The court began its analysis by noting that Probate Code section 21310 defines a “direct contest” as one that “alleges the invalidity of a protected instrument or one or more of its terms” on one of several specifically-enumerated grounds, including revocation, which the court construed to include revocation through amendment.
Applying this definition, the court reasoned that Tyler’s defense of the 2007 amendment was a direct contest because Tyler was asserting that the terms of the original trust were invalidated (or revoked) by the 2007 amendment.
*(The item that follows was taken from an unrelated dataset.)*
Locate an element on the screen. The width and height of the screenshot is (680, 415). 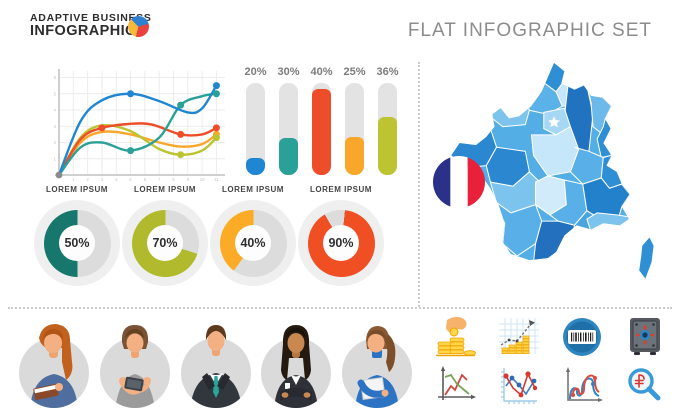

In other words, Tyler’s defense of the amendment, had it been successful, would have invalidated sections of the original trust and replaced them with the amendment versions, and therefore was a contest of the terms of the original trust.
In coming to this conclusion, the court held that a direct contest can be triggered even when the beneficiary does not initiate an action against the trust, stating that “it does not matter that Tyler’s attempt to enforce the spurious amendment through judicial proceedings began with a petition filed by Key.”
The court did note, however, that Tyler might be able to demonstrate she had “probable cause,” within the meaning of Probate Code section 21311(b), to defend the 2007 amendment, so she may yet be able to avoid the effect of the no contest clause.
Takeaway
The Legislature in 2008 revised the no contest clause statutory framework, generally narrowing the enforceable scope of no contest clauses. Key v. Tyler arguably upends that framework by extending the reach of no contest clauses to the defense of will and trust instruments that amend prior estate planning documents. The potential enforcement of no contest clauses now should factor into the initial and ongoing case assessment of will/trust proponents as well as contestants.
Consider that in Key v. Tyler, if Tyler had been successful, then Key would have been subject to the no contest clause and could have lost her $1 million gift. Key apparently considered this, gauged the strength of her case, and took the risk. If Tyler had known that she could be disinherited for defending the amendment, would she have gone to trial on its validity?